> EXCERPT TO READ
######

Central Bank Digital Currency (CBDC) System Design: A Comprehensive Survey of Public Research (2019–2025)

MKitch3|Sept. 21, 2025

This is my white paper of the public research on CBDC system design across central banks, BIS/IMF handbooks and large technical pilots. This research is a year in the making and still has a long way to go. 

Executive summary

Public research converges on a few core CBDC design choices that determine performance, privacy, resilience and policy control. Across dozens of proofs-of-concept and pilots, three patterns recur: two-tier distribution with public–private roles; modular architectures that mix centralized and distributed components; and granular policy controls implemented via wallets and APIs rather than “programmable money” embedded in the ledger itself. Offline payments remain achievable but complex; privacy can be enhanced with selective disclosure or Chaum-style eCash techniques; and cross-border efficiency gains are real in wholesale settings, where PvP/DvP workflows and atomic settlement reduce settlement risk. 

1) Design goals and constraints

Policy objectives

Typical goals: maintain monetary sovereignty and singleness of money, improve payments resilience/competition, enhance financial inclusion and cross-border efficiency, and safeguard privacy proportional to AML/CFT obligations. Recent official surveys find 94% of central banks exploring CBDCs, with retail work most advanced and a sharp uptick in wholesale pilots.

######

> RECORDED DATA
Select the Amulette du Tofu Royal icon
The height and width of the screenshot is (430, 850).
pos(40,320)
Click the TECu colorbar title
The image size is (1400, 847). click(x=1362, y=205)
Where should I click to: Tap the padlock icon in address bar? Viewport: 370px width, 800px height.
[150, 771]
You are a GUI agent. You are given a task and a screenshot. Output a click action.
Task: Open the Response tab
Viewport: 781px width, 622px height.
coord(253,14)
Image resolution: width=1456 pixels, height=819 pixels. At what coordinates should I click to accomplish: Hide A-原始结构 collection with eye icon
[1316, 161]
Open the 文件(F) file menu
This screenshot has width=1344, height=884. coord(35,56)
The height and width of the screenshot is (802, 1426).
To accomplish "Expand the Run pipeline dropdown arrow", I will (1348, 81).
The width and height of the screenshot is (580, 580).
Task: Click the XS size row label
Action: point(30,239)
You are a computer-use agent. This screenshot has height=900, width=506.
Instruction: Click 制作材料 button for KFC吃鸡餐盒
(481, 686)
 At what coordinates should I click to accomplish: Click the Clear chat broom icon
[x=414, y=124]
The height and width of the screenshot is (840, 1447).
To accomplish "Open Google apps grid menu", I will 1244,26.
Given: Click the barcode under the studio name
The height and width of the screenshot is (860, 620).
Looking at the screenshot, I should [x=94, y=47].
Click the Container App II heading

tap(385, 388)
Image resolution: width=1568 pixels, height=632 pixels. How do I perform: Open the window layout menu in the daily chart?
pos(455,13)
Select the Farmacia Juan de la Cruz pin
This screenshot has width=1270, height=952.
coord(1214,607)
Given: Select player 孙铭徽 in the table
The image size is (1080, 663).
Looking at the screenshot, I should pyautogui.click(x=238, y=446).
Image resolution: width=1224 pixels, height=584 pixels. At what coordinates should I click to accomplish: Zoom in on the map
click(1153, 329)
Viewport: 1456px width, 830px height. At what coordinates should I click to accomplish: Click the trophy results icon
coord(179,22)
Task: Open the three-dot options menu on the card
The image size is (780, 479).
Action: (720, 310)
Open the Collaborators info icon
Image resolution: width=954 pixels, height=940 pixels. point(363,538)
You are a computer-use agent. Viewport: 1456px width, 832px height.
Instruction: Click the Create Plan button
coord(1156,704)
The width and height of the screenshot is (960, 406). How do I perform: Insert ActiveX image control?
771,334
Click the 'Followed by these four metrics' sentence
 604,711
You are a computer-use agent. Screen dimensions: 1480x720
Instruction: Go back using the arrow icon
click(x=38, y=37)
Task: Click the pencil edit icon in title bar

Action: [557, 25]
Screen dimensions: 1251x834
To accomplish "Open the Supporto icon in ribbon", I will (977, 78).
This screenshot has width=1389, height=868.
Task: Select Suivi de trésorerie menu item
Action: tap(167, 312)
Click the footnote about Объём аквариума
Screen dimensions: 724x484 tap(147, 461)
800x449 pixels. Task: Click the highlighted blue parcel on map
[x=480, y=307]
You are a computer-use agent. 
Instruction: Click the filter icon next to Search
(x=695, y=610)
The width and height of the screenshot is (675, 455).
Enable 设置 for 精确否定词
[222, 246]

######

> EXERCISE
Using the white paper on CBDC system design above, say whether each statement below agrees with it. Answer yes or no for each and quote the deciding words.
1. The author presents the research as complete.
2. The research finds that policy controls are usually built into wallets and APIs rather than into the ledger.
3. Official surveys find that retail CBDC work is the most advanced.

> COMPLETE OUTPUT
1. No: "This research is a year in the making and still has a long way to go."
2. Yes: "granular policy controls implemented via wallets and APIs rather than “programmable money” embedded in the ledger itself"
3. Yes: "with retail work most advanced"